One has to ask: if the authors of the Dixit wove together multiple texts and did not even understand al-Hwarizmi’s algorism – how could they have given the text precisely the name of the scholar whose teachings they did not correctly understand?

Was there an original at all?
What is certain is that for more than 150 years countless scholars have assumed the existence of the Arabic original. But there is still no proof of it. The content of the Dixit Algorizmi is also demonstrably far too inconsistent and contradictory to be the translation of an original. It seems secure that multiple texts were processed and combined in this work. Finally, the Latin original still shows significant differences from the book that is truly known to be by al-Hwarizmi:
his book on algebra – the Hisab al-jabr wa-l-muqabala.
Given the many inconsistencies, van-Helsing.ai investigated the matter. Based on the analysis of more than 50 primary sources in online archives and the use of nine different AI systems, the conclusion is:
It is highly questionable that an original ever existed.
Instead, what emerges is a case of citogenesis – one that has been self-confirming for more than 150 years, asserting that an original must once have existed. As already mentioned: not even the Kitab al-Fihrist names the supposedly lost original. The oldest catalogue of Arabic textbooks up to the 10th century mentions only al-Hwarizmi’s algebra and several other texts – but none of them fit the Dixit Alogrizmi.
So where does the name “algorithm” come from?
To emphasize once again: to this day no original of the Dixit Algorizmi is known. The authors of the text likely did not even know al-Hwarizmi – nor his method of calculation, since they applied his teaching incorrectly. If that is true, then al-Hwarizmi is not the name-giver either.
So where does the word “algorithm” really come from?
There is a simple and surprisingly coherent answer. It has been maintained for more than 25 years by the Real Academia Española (RAE). Indeed, even in 18th-century lexicons it was already present. The word derives from the Western Arabic ḥisāb al-ġubār. In Old Spanish it was adopted as alguarismo or el guarismo.

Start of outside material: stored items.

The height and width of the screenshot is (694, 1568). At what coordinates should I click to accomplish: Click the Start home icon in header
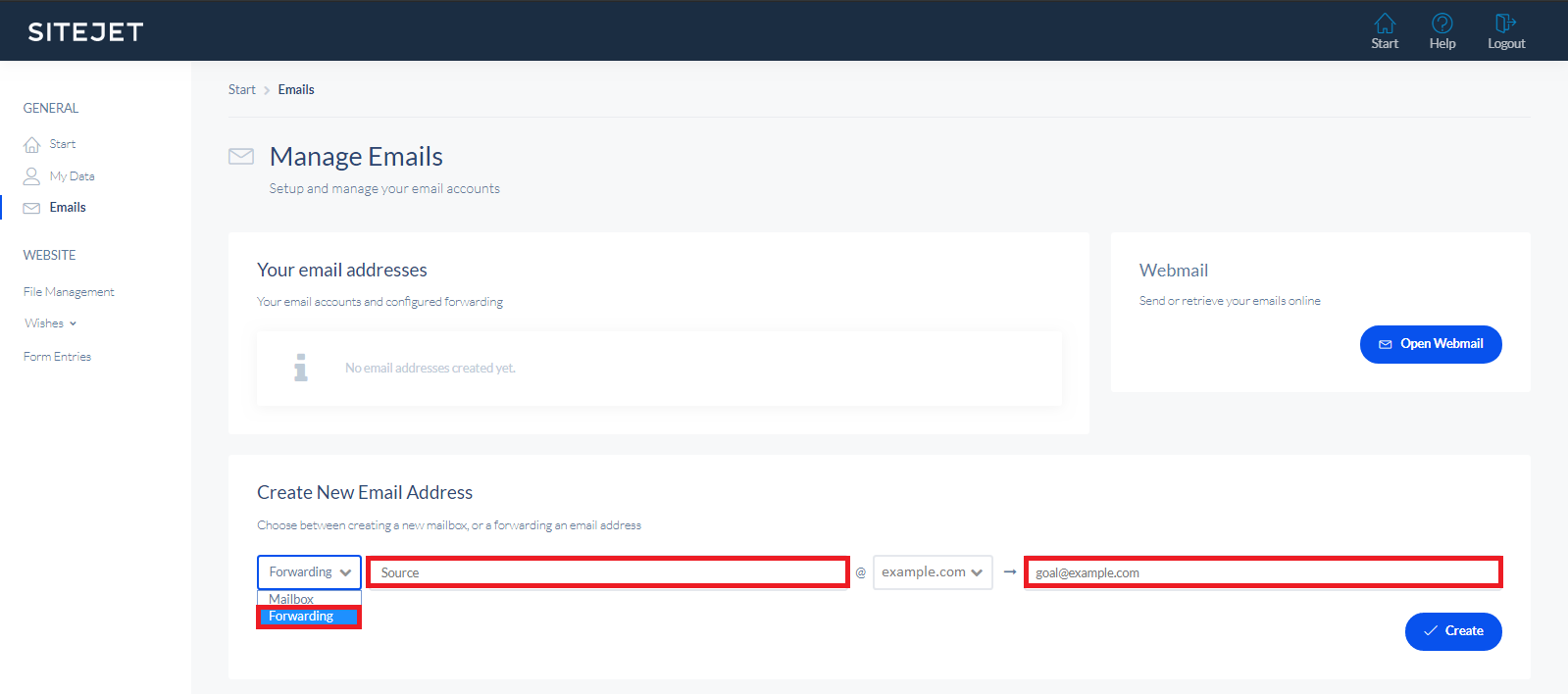point(1384,24)
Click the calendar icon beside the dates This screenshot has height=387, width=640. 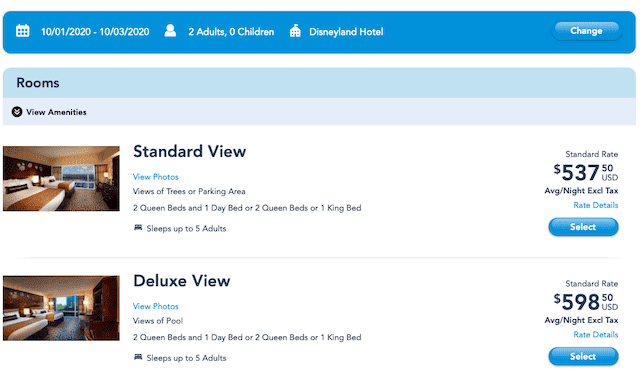coord(22,31)
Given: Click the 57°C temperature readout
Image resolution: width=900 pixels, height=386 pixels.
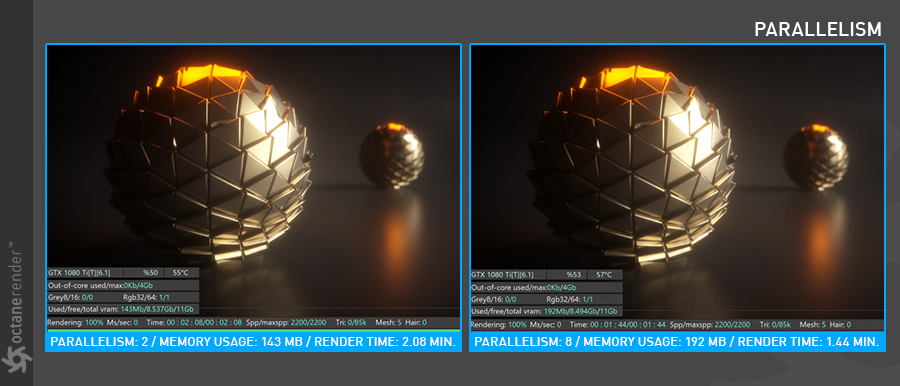Looking at the screenshot, I should 604,274.
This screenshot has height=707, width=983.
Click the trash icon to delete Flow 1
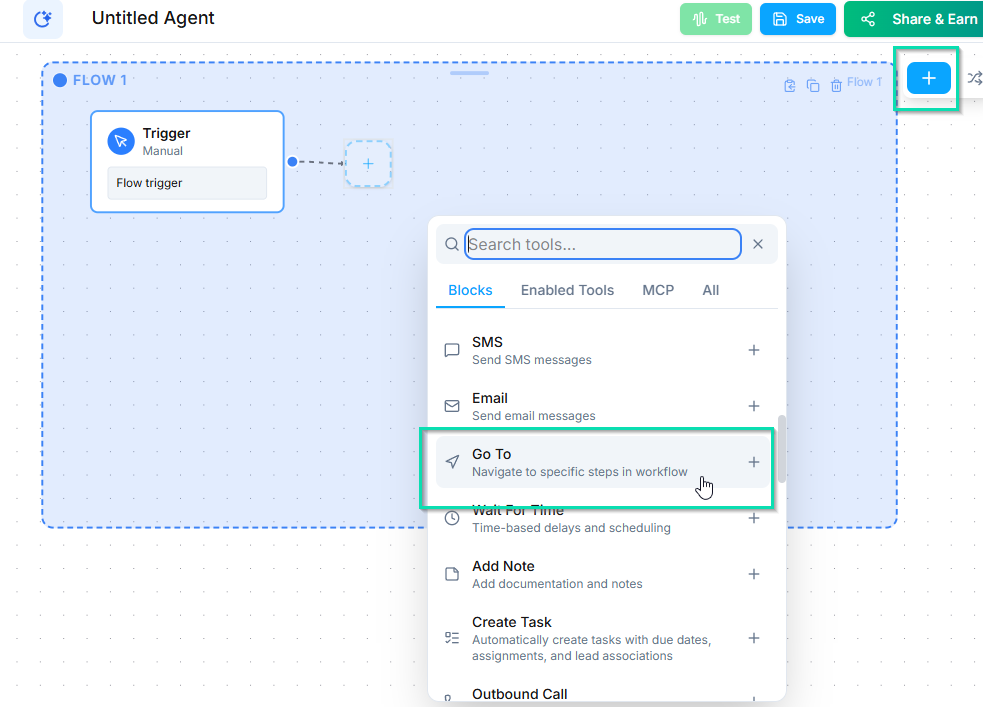(836, 85)
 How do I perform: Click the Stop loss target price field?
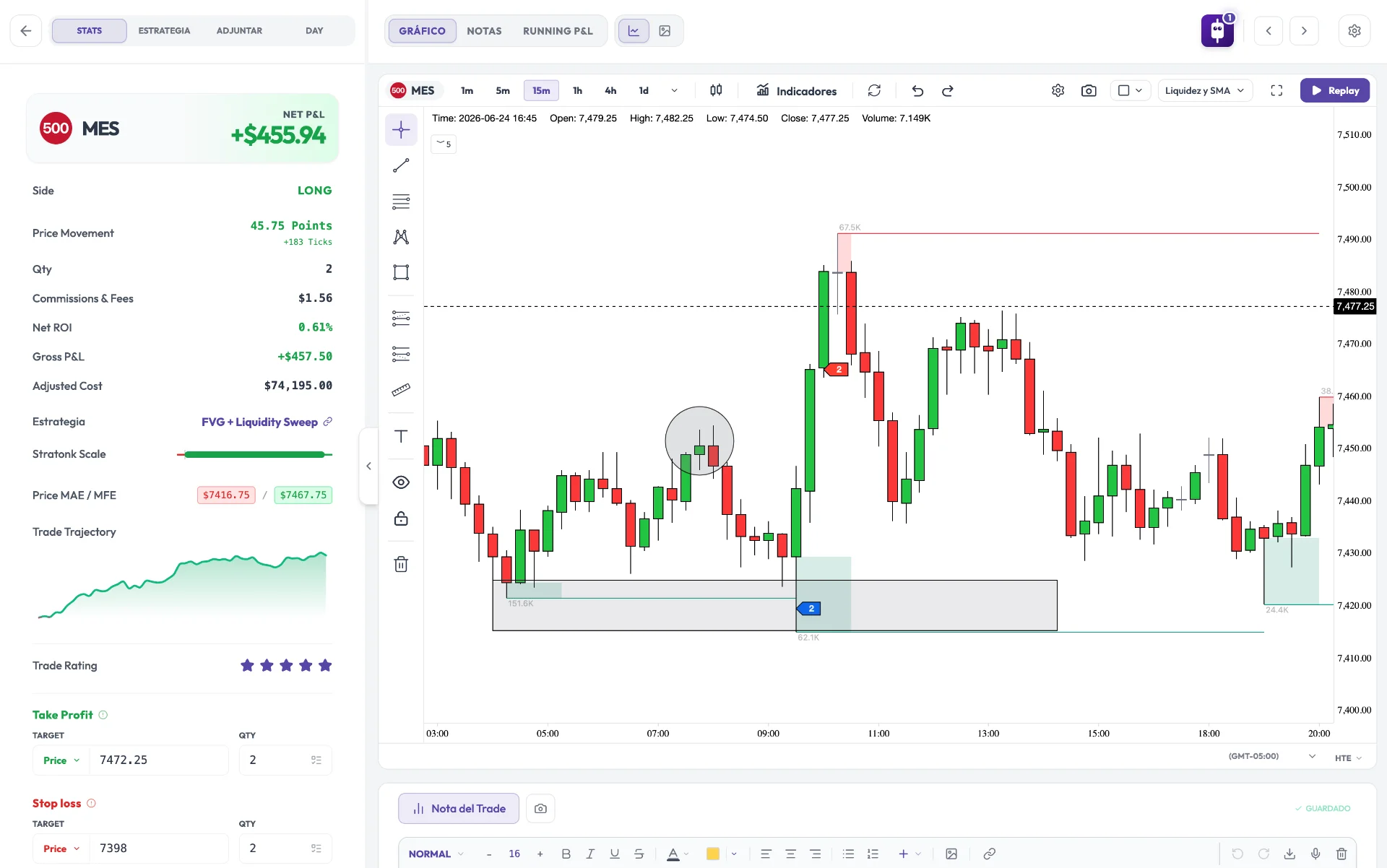158,849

This thesis is fully consistent with the negative assessment of algorism by the world-famous merchant Leonardo of Pisa (Fibonacci). Ultimately it was the merchants of the Mediterranean who, in the sense of a folk etymology, shaped the name. They used the term long before the Dixit Algorizmi was written. It was a word that had always described an abacus-like “art of calculation” and was transferred from (Western) Arabic into Latin.
And the original underlying the Dixit Algorizmi? It probably never existed!